We will begin our mini-travelogue at the junction with Cornquoy Road, down by the shore and adjacent to the old kirk.
At this time of year, before the grass has begun to dominate the verges, Dandelion and Lesser Celandine provide some vibrant colour, and I guess also pollen and nectar for early insects.
But perhaps the most impressive flora of the moment is Marsh Marigold, which abounds in the ditch bottoms, as this part of the lane has plenty of flowing water.
And all that water is emanating from springs in this small paddock, 'teeve', 'tave' or 'tieve' being the dialect word for a well.
The paddock itself is usually home to a few sheep, but at the moment contains just one ram who, to my consternation, was a bit of a photo-bomber.
The final stretch of the road is much drier, with no obvious ditches, so our eyes tend to stray to the fields on either side, on the look out for Brown Hares hunkering down amongst the tussocks of grass. None today sadly.
Target: Tieve Road
Location: begins HY511006, ends HY515012
Distance from Tense Towers (as the dragon flies): 1.45km (maximum)
Hazards: Still carrying my work phone, photo-bombing ovine
Mission accomplished: Yes
Comments: I seriously mis-calculated my ability to ignore the constant sound of running water...
Fascinating to see how little has changed in 140 years - Around us most of the estates would have been farms only 30 to 40 years ago so maps would be totally different.

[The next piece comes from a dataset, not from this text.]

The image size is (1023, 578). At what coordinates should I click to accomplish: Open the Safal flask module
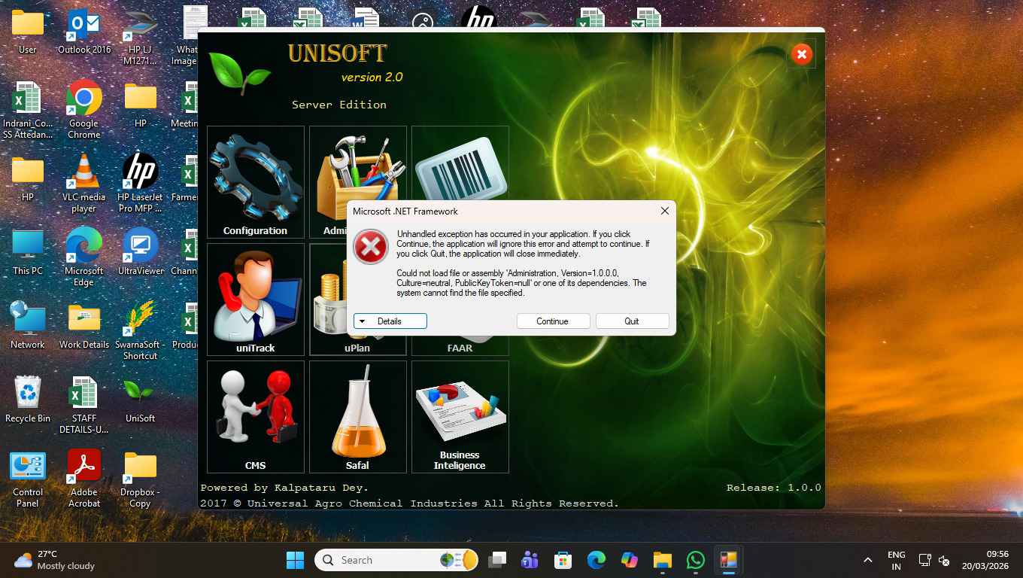[x=357, y=416]
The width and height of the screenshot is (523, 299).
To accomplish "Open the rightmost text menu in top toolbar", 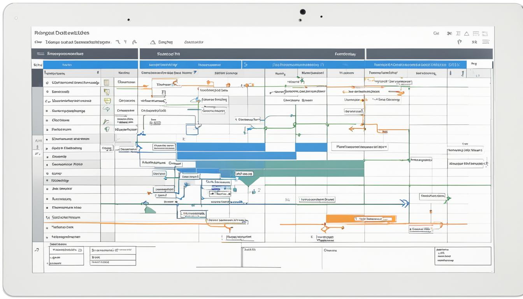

Was that sheep not practising social distancing? Blissfully unaware of all that is going on.
In other places, I think it would be likely to expect boundaries to have been removed to create larger fields, but from the satellite photo, some of these fields have been split up and are smaller!
Aye, there's only one species worried about this pandemic. I was intent upon repeating the previous shot, trying to frame it better, and was aware that the ram was coming closer. He obviously thinks anyone who passes by is only there to provide companionship!